**What the exercise asks:**
Put the material into a Markdown table with the columns Row and Text, starting with the line that contains "Open the date range picker" and going on through the line that contains "tap(1452, 521)". Number each line and leave out blank lines.

╔══

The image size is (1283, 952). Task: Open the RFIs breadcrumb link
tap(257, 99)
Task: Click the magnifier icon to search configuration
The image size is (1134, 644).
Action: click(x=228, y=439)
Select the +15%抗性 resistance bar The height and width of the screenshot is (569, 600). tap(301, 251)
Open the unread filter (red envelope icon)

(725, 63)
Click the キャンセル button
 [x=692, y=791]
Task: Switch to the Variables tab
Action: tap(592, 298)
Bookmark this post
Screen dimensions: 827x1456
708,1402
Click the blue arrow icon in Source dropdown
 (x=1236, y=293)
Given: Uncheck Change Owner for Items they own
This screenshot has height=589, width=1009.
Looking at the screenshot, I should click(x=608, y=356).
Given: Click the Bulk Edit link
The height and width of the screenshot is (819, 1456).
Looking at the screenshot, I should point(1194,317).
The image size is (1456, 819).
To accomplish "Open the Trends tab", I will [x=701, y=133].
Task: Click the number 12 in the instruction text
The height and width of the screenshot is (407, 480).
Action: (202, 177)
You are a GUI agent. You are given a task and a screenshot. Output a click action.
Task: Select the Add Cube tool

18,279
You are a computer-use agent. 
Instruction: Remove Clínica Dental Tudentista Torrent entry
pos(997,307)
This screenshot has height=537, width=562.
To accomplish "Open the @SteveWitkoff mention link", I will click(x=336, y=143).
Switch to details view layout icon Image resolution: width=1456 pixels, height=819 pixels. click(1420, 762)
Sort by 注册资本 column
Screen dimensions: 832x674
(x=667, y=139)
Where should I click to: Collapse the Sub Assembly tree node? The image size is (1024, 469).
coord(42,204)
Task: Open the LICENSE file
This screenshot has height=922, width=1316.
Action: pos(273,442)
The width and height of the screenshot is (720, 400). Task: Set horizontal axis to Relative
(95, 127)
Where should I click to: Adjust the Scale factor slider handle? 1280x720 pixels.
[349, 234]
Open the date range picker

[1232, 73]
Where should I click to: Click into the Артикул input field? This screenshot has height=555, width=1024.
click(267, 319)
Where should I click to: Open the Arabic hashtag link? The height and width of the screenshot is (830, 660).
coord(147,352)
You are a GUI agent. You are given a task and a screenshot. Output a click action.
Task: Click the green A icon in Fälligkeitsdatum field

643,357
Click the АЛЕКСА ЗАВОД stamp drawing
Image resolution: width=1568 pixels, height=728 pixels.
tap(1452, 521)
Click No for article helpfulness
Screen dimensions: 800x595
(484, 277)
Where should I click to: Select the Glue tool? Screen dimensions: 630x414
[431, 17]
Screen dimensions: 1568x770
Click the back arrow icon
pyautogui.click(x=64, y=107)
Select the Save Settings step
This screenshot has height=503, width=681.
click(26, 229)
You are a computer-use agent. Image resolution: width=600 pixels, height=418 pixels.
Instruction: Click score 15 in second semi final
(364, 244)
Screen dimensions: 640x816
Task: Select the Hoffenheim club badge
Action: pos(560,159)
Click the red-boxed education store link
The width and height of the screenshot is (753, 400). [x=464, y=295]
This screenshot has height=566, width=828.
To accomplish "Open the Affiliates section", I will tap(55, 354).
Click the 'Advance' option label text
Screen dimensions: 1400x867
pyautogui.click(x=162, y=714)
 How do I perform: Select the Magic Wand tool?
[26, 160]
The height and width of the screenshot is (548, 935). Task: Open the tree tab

╚══

**Task response:**
| Row | Text |
|---|---|
| 1 | Open the date range picker |
| 2 | [1232, 73] |
| 3 | Where should I click to: Click into the Артикул input field? This screenshot has height=555, width=1024. |
| 4 | click(267, 319) |
| 5 | Where should I click to: Open the Arabic hashtag link? The height and width of the screenshot is (830, 660). |
| 6 | coord(147,352) |
| 7 | You are a GUI agent. You are given a task and a screenshot. Output a click action. |
| 8 | Task: Click the green A icon in Fälligkeitsdatum field |
| 9 | 643,357 |
| 10 | Click the АЛЕКСА ЗАВОД stamp drawing |
| 11 | Image resolution: width=1568 pixels, height=728 pixels. |
| 12 | tap(1452, 521) |